Complete student teaching requirement
Student teaching is a required component of CTC-approved teacher education programs. These are obligated to provide a minimum of 600 hours of field experience within the duration of the program.
However, the types of experiences offered and the length of time you spend in each classroom vary by program. You may participate in traditional student teaching, co-teaching, a teacher residency, or intern teaching to accrue hands-on classroom experience.
Pass California teacher certification tests
California requires specific certification exams for a Preliminary Credential. Skills in reading, writing, and math are assessed through the California Basic Education Skills Test (CBEST).
Another option is passing all 3 sub-tests of the California Subject Examinations for Teachers (CSET): Multiple Subjects test, along with the CSET: Writing Skills test.
Other options include passing both the English and Mathematics sections of the California State University (CSU) Early Assessment Program (EAP) or both the English Placement Test (EPT) and the Entry Level Mathematics (ELM) CSU Early Placement examinations. SAT or ACT scores also might fulfill this requirement.
Depending on the type of certification you’re pursuing, you’ll have to pass the corresponding subject matter assessments. Candidates for the Multiple Subject Teaching Credential must take the CSET Multiple Subjects Exam. Candidates applying for a Single Subject Teaching Credential must pass the specific CSET exam for the subject in which they’re seeking certification.

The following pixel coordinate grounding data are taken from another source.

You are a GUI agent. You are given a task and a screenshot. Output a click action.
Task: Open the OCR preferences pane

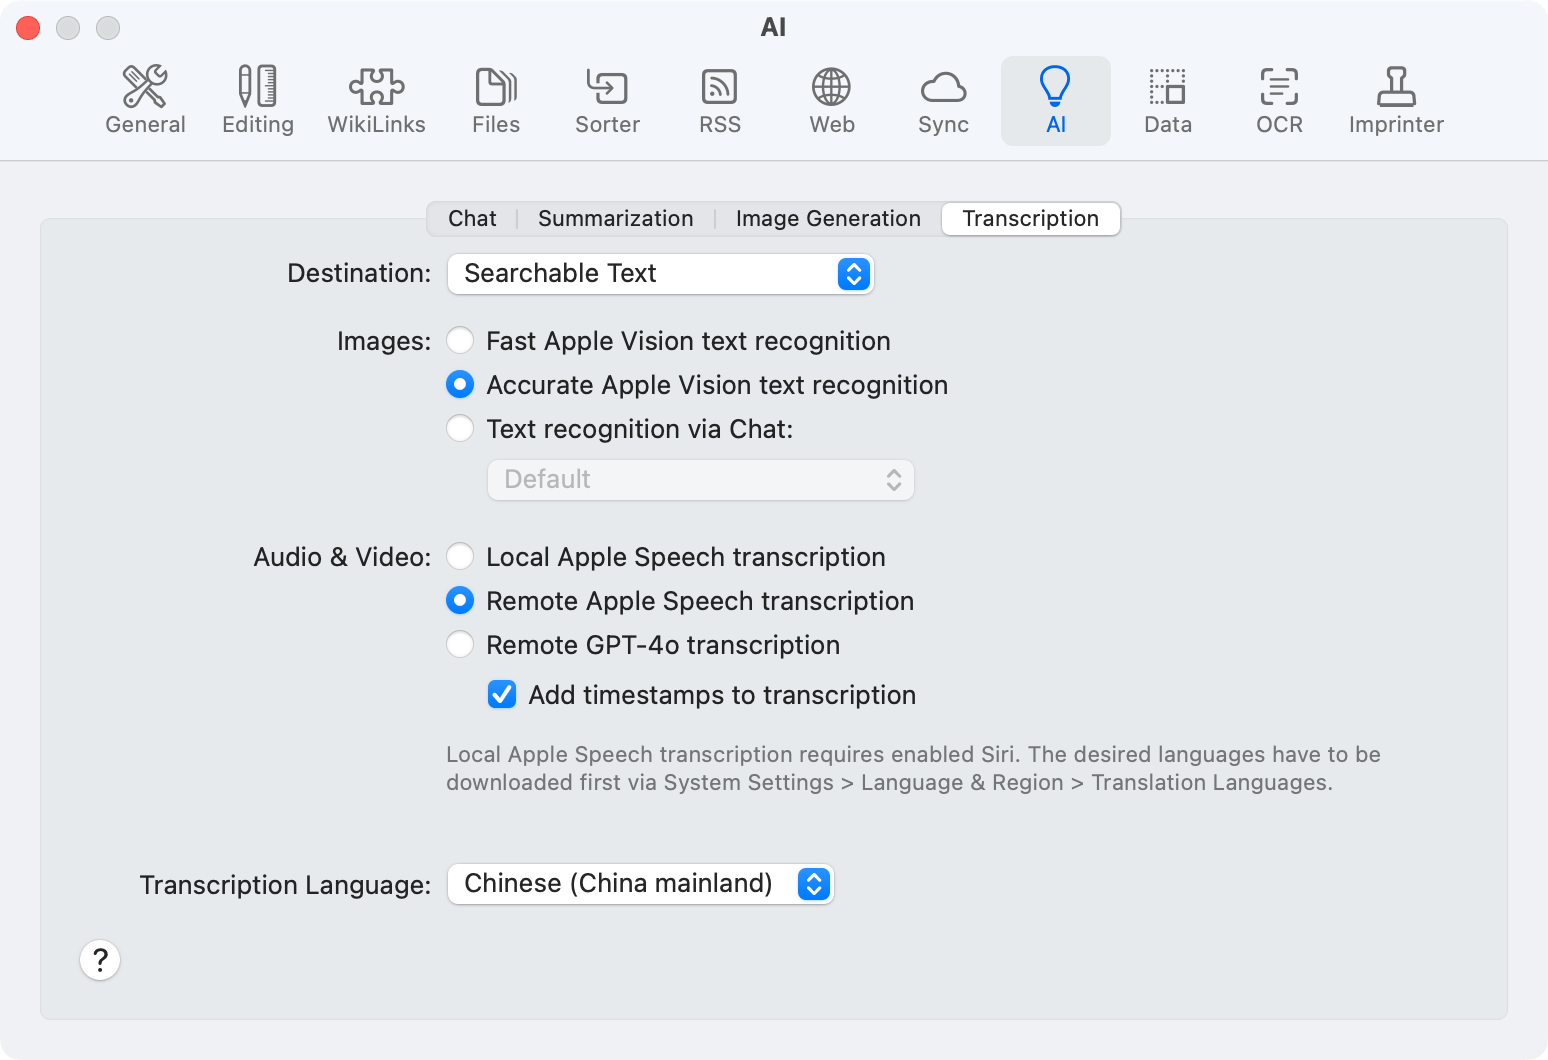pyautogui.click(x=1279, y=100)
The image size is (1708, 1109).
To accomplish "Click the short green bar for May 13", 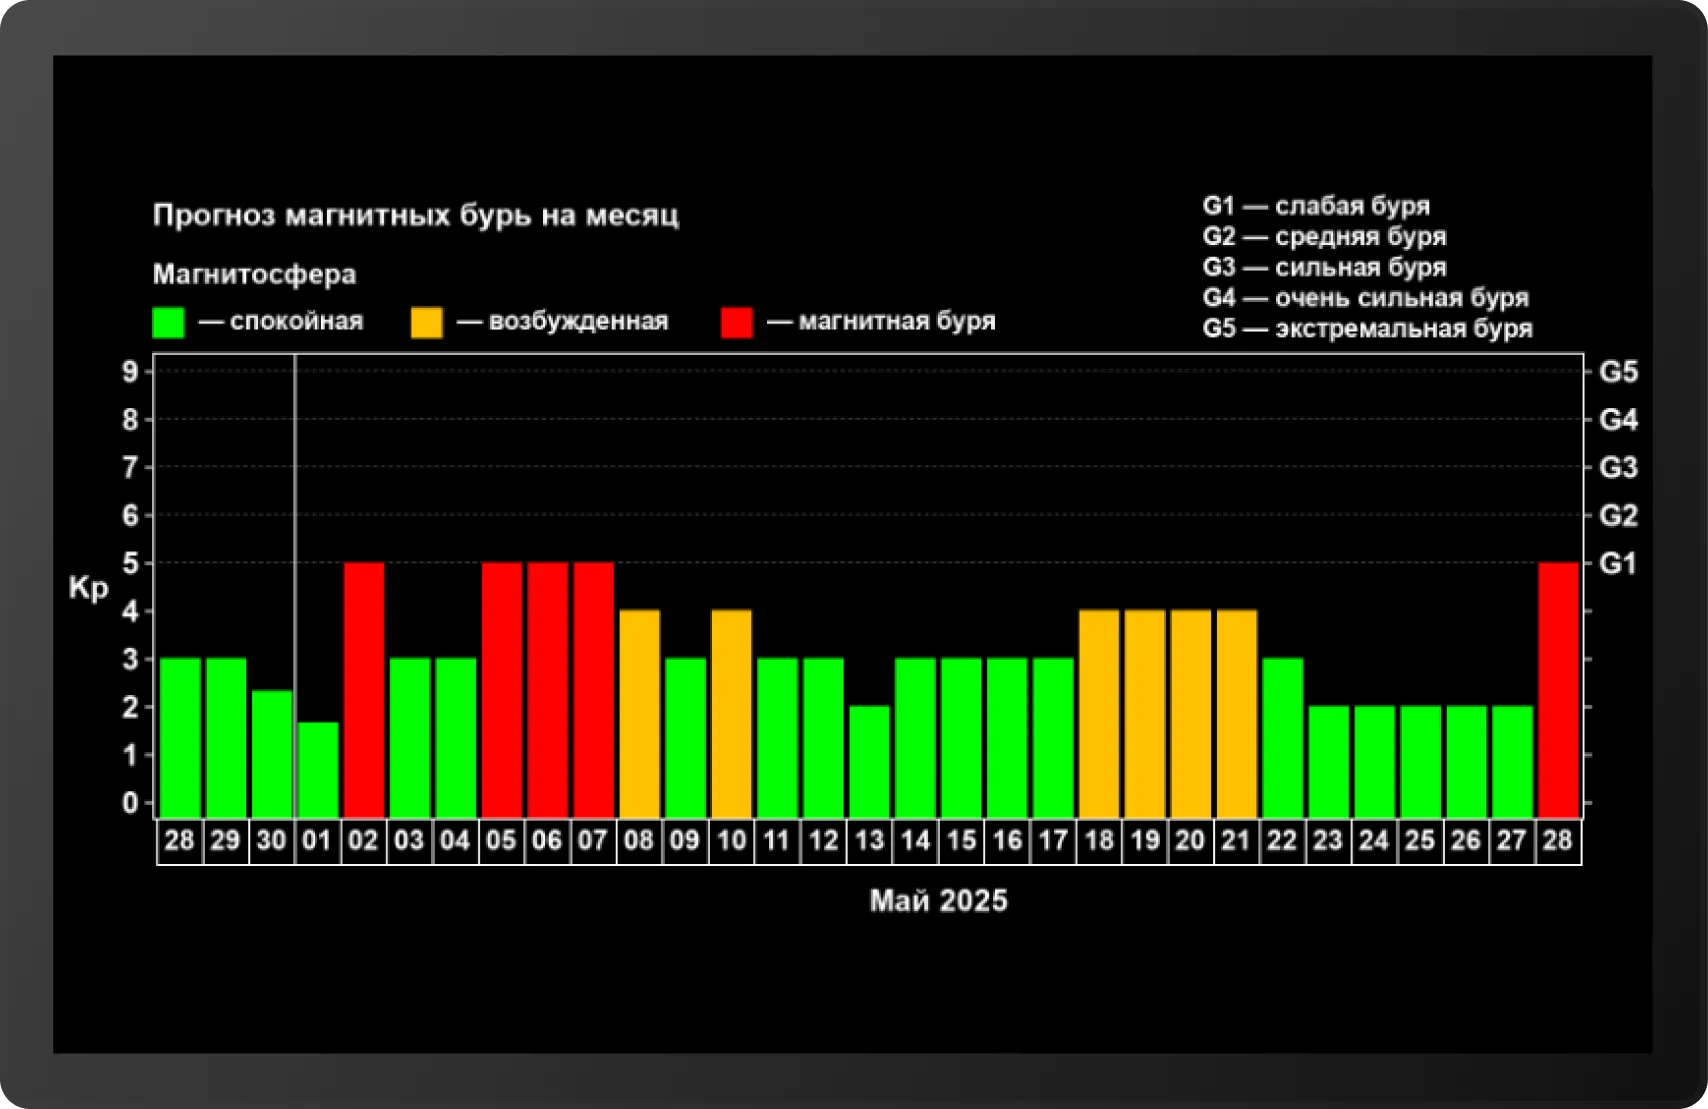I will click(x=869, y=761).
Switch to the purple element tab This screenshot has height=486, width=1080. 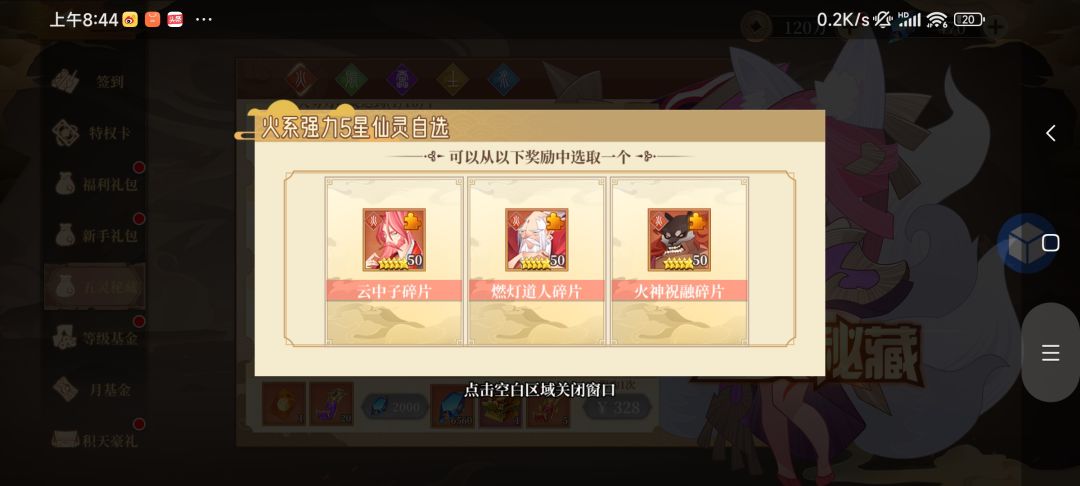[x=402, y=79]
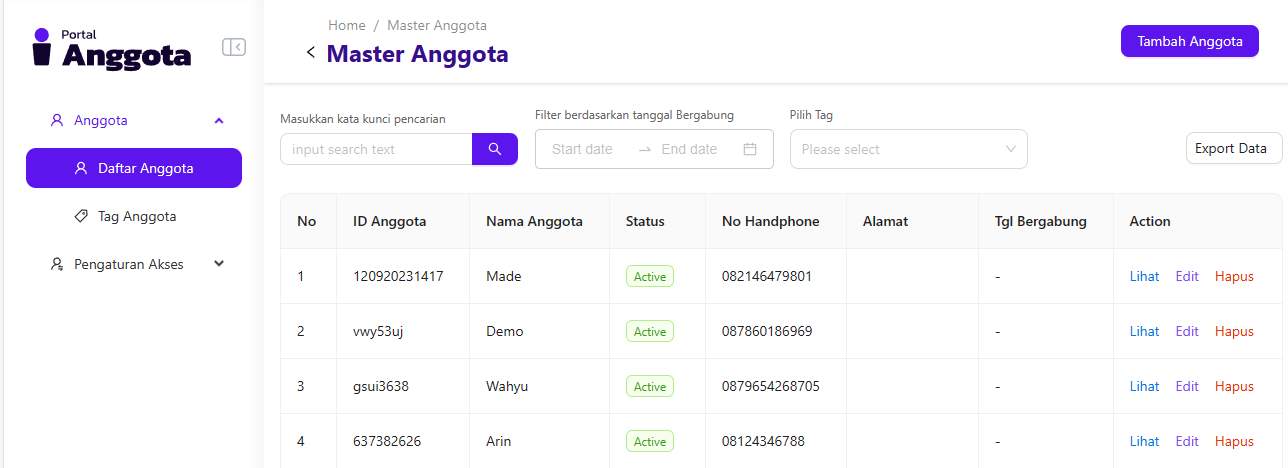Focus the keyword search text field
The image size is (1288, 468).
[x=376, y=149]
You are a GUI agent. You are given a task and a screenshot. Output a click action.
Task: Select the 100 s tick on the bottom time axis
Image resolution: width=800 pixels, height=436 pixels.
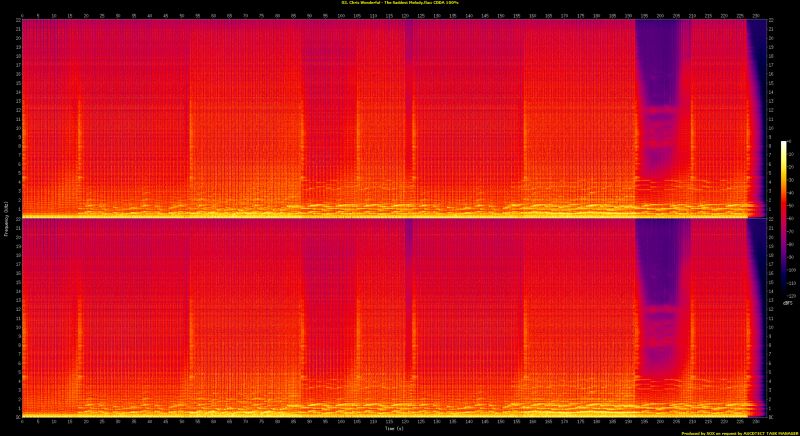pos(341,423)
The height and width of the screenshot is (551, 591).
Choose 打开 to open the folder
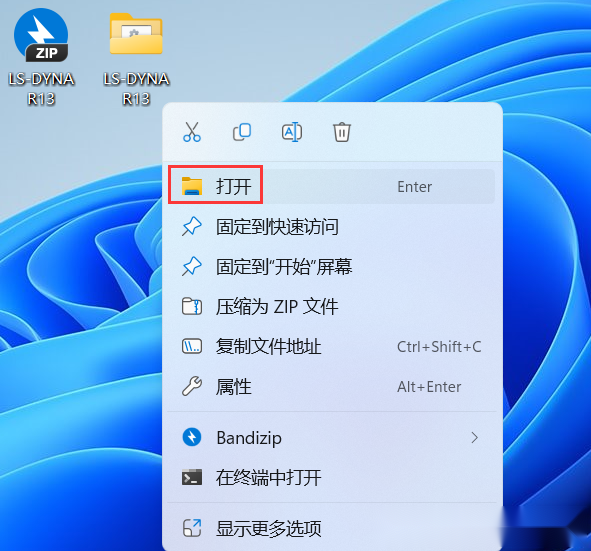tap(331, 187)
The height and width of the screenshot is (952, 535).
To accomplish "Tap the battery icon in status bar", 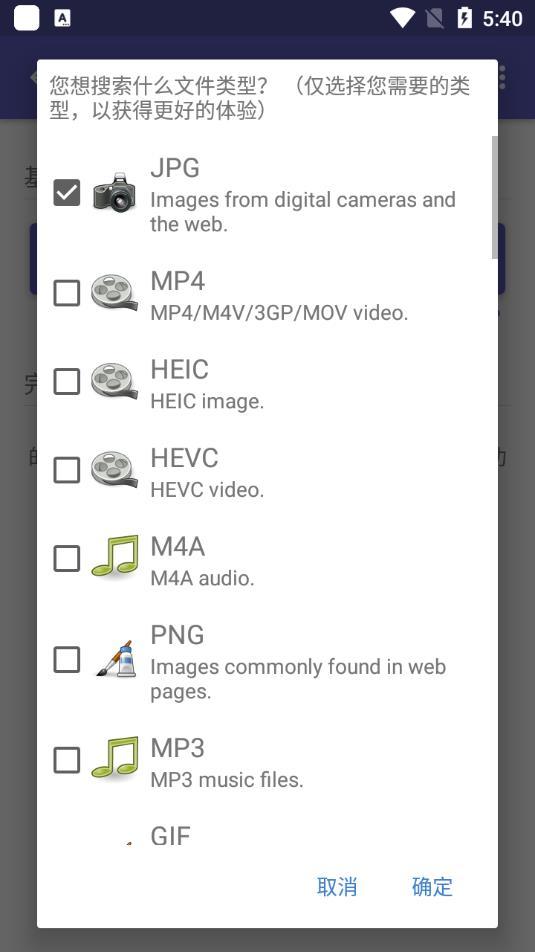I will [x=465, y=18].
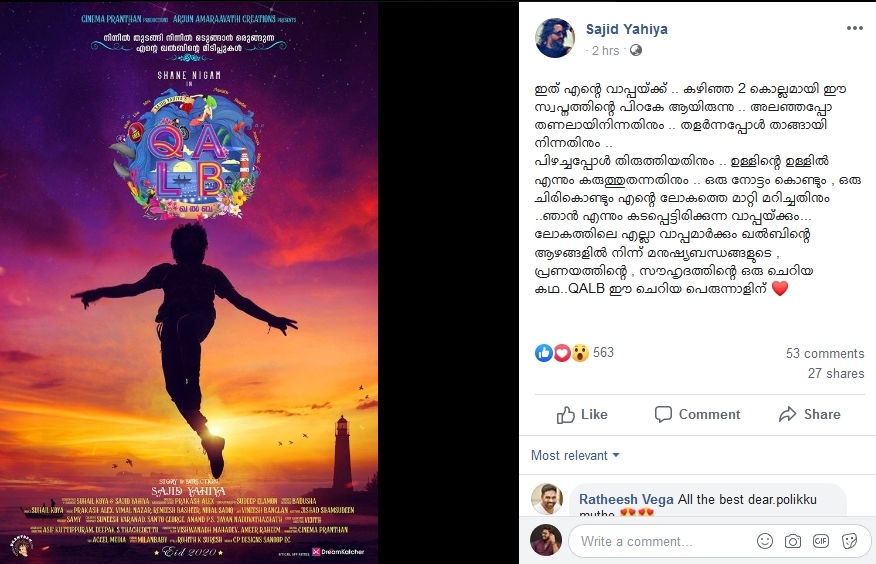Open the 563 reactions count

pyautogui.click(x=603, y=352)
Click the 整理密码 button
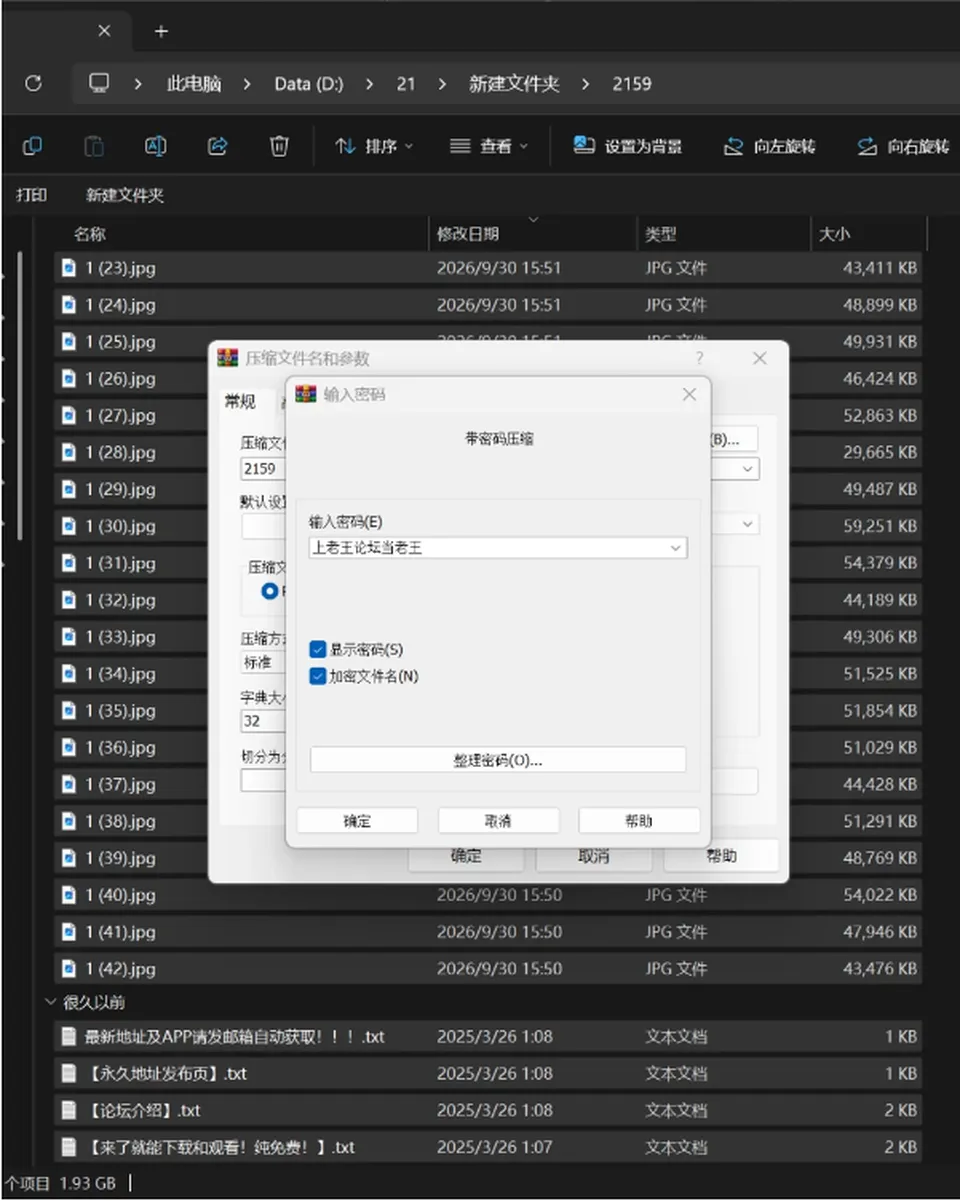Viewport: 960px width, 1201px height. click(498, 760)
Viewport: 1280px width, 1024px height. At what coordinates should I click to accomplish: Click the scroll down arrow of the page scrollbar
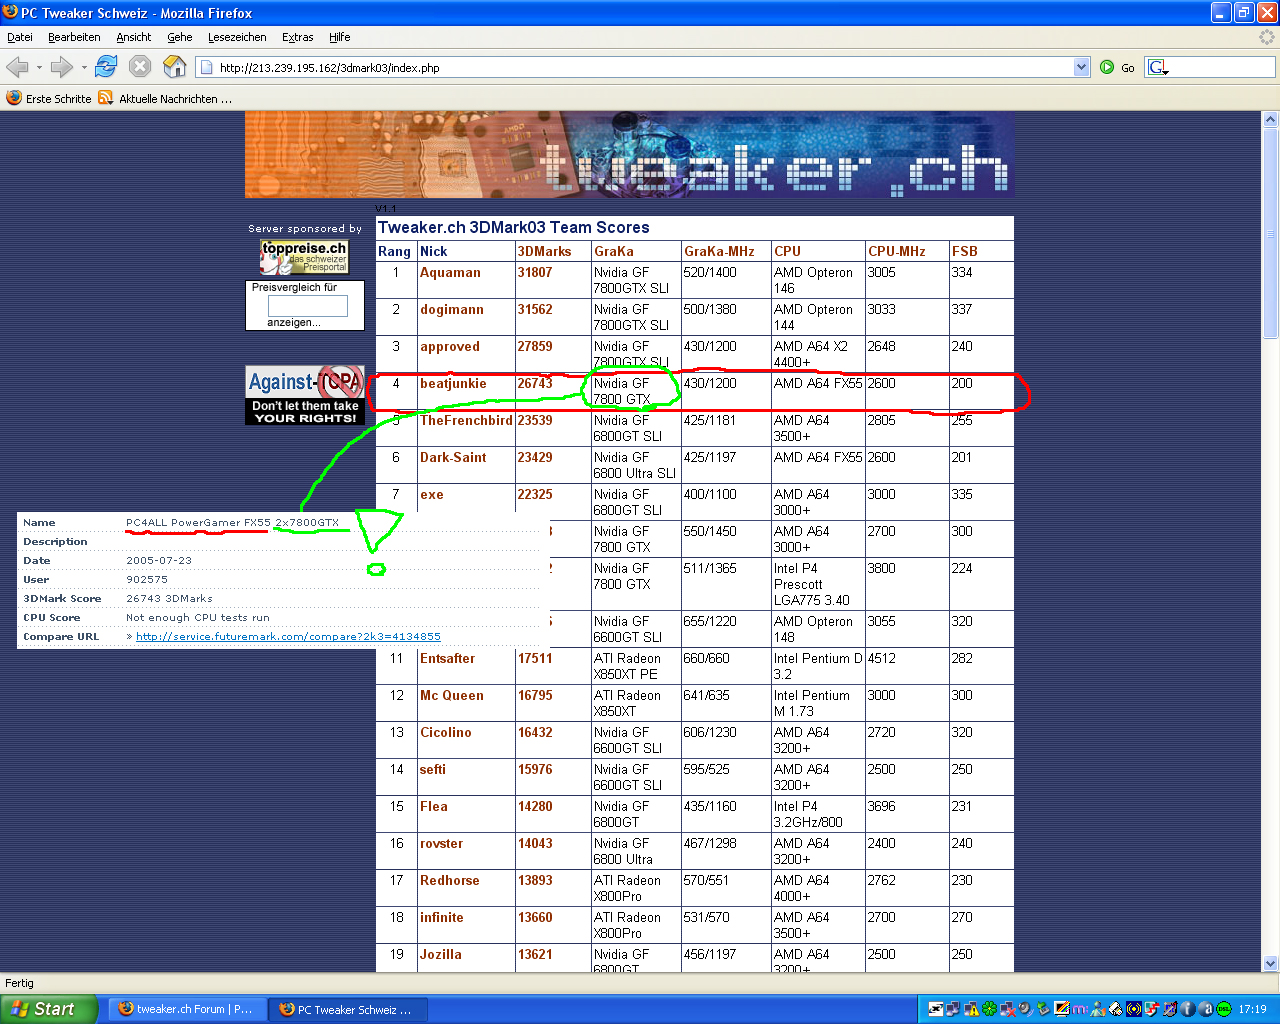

Candidates for some certifications must pass the Reading Instruction Competence Assessment (RICA). In addition, candidates must complete a class on the U.S. Constitution or pass a Constitution test given by a regionally accredited college or university.
Apply for certification
After completing an approved program, the fastest and easiest way to apply for a California teaching credential is online. The program sponsor must formally recommend you for the appropriate certification via the CTC’s online system.
After the recommendation is submitted, you have 90 days to complete the recommendation document. You must answer Professional Fitness Questions regarding your criminal and professional history that determine your competence for the requested credential.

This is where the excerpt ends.